Decisions were made to formulate the classification criteria by an analytic, rather than empiric, approach and to limit the study to 7 selected forms of vasculitis that have been generally accepted as distinct clinical syndromes. These were polyarteritis nodosa, Churg-Strauss syndrome, Wegener’s granulomatosis, hypersensitivity vasculitis, Henoch-Schonlein purpura, giant cell (temporal) arteritis, and Takayasu arteritis. A miscellaneous category was created to accommodate “type unspecified vasculitis and vasculitis and a connective tissue disease,” but this category was not included in the final formulation of categoryspecific classification.
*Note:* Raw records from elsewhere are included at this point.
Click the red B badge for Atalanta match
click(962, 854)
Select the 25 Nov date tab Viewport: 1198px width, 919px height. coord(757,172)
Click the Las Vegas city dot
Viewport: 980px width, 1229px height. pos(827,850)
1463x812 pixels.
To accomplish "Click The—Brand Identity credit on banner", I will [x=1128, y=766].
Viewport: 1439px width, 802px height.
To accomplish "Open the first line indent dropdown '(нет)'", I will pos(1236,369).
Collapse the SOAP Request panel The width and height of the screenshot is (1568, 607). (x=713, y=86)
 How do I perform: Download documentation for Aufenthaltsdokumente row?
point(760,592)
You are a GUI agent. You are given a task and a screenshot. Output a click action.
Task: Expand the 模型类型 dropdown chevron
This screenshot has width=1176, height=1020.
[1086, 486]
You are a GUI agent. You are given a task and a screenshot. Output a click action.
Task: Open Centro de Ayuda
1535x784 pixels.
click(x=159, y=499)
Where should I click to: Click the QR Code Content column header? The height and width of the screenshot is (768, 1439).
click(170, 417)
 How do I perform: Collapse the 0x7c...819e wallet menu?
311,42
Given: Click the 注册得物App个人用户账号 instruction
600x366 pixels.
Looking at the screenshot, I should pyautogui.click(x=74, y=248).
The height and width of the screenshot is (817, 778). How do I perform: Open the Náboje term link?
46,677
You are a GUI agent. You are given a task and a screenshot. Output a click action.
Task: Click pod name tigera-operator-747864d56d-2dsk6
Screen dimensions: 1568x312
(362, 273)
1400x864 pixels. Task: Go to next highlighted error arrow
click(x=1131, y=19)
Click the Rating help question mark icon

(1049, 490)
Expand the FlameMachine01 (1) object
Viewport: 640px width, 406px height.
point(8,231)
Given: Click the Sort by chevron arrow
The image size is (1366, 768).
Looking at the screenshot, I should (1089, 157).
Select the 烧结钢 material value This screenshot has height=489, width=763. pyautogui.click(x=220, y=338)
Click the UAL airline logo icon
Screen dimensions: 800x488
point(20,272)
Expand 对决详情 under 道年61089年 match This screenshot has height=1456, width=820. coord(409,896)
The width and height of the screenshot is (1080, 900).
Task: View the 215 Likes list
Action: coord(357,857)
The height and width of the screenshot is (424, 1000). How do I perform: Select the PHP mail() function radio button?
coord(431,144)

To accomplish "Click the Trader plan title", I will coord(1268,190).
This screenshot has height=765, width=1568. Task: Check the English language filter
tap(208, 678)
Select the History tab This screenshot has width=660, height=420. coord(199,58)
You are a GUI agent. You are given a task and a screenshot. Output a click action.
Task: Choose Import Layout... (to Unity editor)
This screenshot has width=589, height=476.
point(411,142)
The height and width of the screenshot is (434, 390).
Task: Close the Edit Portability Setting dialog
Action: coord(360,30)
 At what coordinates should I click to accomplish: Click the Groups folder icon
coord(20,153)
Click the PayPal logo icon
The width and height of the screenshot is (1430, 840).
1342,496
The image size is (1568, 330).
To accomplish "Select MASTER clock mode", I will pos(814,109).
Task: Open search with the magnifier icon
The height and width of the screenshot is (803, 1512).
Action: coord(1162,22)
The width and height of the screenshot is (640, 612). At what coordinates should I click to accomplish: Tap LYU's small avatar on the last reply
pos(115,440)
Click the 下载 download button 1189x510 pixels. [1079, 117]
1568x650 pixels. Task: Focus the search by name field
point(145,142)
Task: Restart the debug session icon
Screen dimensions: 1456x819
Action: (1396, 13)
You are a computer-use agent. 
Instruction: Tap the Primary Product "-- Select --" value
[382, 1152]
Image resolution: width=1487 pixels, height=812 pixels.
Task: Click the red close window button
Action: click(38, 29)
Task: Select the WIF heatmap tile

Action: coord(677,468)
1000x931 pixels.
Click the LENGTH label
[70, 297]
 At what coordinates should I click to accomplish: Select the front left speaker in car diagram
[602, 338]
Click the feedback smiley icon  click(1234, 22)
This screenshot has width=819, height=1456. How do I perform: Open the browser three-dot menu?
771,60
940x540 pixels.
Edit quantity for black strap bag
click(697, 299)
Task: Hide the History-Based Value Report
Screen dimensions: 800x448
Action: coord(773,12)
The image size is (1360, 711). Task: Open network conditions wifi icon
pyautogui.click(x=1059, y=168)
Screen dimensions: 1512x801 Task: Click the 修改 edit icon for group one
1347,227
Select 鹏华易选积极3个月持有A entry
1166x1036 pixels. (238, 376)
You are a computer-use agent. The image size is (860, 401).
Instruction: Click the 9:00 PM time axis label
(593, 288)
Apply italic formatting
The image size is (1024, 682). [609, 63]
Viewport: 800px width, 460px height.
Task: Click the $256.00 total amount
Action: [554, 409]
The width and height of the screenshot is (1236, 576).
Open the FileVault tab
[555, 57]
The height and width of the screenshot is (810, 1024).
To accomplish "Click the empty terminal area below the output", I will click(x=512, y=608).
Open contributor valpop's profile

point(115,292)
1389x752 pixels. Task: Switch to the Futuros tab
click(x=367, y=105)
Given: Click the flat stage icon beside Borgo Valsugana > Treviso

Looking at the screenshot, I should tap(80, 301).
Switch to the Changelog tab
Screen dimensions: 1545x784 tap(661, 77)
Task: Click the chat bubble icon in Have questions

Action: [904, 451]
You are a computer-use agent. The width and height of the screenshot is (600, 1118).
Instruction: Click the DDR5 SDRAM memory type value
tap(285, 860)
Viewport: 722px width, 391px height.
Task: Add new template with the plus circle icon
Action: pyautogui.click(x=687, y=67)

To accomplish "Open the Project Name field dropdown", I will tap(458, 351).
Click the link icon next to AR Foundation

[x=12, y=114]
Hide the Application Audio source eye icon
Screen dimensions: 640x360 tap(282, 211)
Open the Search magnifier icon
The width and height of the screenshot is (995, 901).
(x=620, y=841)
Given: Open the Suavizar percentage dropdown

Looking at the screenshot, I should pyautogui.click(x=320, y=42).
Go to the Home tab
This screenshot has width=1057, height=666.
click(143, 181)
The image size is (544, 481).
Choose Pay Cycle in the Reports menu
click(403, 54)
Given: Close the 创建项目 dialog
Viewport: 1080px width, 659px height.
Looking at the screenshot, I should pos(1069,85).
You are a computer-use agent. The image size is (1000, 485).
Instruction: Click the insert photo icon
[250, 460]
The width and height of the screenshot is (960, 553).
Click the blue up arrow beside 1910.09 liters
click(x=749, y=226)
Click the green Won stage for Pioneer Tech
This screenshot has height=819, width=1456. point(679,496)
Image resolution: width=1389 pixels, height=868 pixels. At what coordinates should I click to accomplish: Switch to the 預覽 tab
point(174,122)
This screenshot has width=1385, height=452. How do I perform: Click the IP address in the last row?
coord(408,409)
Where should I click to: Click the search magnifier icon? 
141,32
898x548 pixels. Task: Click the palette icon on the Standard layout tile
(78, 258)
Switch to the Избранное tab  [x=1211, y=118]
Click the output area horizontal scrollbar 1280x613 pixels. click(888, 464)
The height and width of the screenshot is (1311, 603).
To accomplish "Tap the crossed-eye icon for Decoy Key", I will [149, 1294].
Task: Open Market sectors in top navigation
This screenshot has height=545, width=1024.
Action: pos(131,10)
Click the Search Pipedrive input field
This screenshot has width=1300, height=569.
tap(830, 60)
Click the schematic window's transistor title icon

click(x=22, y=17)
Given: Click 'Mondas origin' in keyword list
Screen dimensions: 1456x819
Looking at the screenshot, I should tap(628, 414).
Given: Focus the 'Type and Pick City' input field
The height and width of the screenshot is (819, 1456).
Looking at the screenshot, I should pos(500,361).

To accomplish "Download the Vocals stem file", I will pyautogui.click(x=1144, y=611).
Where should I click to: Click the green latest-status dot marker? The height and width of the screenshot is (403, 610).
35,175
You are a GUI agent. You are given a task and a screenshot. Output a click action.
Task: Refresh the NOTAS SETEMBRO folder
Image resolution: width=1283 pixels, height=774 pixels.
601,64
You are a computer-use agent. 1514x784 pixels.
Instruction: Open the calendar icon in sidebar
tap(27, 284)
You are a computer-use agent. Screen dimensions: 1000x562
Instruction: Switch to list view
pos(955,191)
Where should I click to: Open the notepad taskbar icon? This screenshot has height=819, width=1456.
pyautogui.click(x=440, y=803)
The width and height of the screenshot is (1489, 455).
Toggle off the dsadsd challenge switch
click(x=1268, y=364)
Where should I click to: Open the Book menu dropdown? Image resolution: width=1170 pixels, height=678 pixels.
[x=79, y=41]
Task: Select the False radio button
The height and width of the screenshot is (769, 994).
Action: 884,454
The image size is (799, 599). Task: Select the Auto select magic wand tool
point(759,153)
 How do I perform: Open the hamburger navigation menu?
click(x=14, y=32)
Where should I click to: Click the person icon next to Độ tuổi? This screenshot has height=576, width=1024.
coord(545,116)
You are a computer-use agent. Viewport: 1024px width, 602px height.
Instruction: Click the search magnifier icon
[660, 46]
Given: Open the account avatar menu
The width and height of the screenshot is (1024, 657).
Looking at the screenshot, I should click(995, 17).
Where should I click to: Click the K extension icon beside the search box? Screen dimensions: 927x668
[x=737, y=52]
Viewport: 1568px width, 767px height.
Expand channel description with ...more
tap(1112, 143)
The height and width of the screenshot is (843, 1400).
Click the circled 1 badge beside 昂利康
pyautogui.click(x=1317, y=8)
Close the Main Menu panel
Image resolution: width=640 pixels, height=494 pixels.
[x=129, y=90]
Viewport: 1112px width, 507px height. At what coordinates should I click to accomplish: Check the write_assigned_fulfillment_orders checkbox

Table 1 lists the distribution of the 1,000 cases that were entered into the ACR Vasculitis Study Registry, including 52 patients with Kawasaki disease

who were not further analyzed. Biopsy materials from 278 of the study patients were received for review. These had a slightly different distribution among the vasculitis categories but showed a similar prevalence trend when compared with the larger clinical group (Table 1). The formulation of descriptive histopathologic criteria for diagnosis of the 7 selected vasculitis syndromes also freely utilized data from prior experience with the pathologic diagnosis of vasculitis in 1,079 nonregistry patients (1-9) (Table 2).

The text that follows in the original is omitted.